Читаем Дневники 1914-1917 полностью

Сопешко, однако, совершенно испортил мое спокойное созерцание своим отношением к этим новорожденным: большинство из них так называемые «пальчики». Что это такое? Кошмары войны нового вида, какого, кажется, никогда не бывало. Не то страшно, что люди сами в себя стреляют, чтобы избежать неприятельской пули. А то страшно, что правда ли это? Вдруг это неправда — что тогда? А легенда о «пальчиках», правда или неправда, все равно начинает жить, от нее не спрячешься, и невольно встречаешь каждого с повязанной рукой с унизительным для него недоверием и смотришь в глаза: герой он или преступник.

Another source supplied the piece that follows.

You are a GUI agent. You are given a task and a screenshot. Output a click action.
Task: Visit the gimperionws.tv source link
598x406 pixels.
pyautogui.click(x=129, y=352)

— «Пальчики», «пальчики»! — приговаривает Сопешко,— да вы посмотрите ему в глаза.— Вот! Смотрите: это самострел. А вот, смотрите, преступник. Вы любите лошадей? вы вглядываетесь в их морды, какая разница! Так и тут! Преступник и герой тут рядом, это как в обыкновенной нашей жизни. Что нового дает война?

— Новое в очевидности,— сказал я. И, кажется, это очень ему понравилось.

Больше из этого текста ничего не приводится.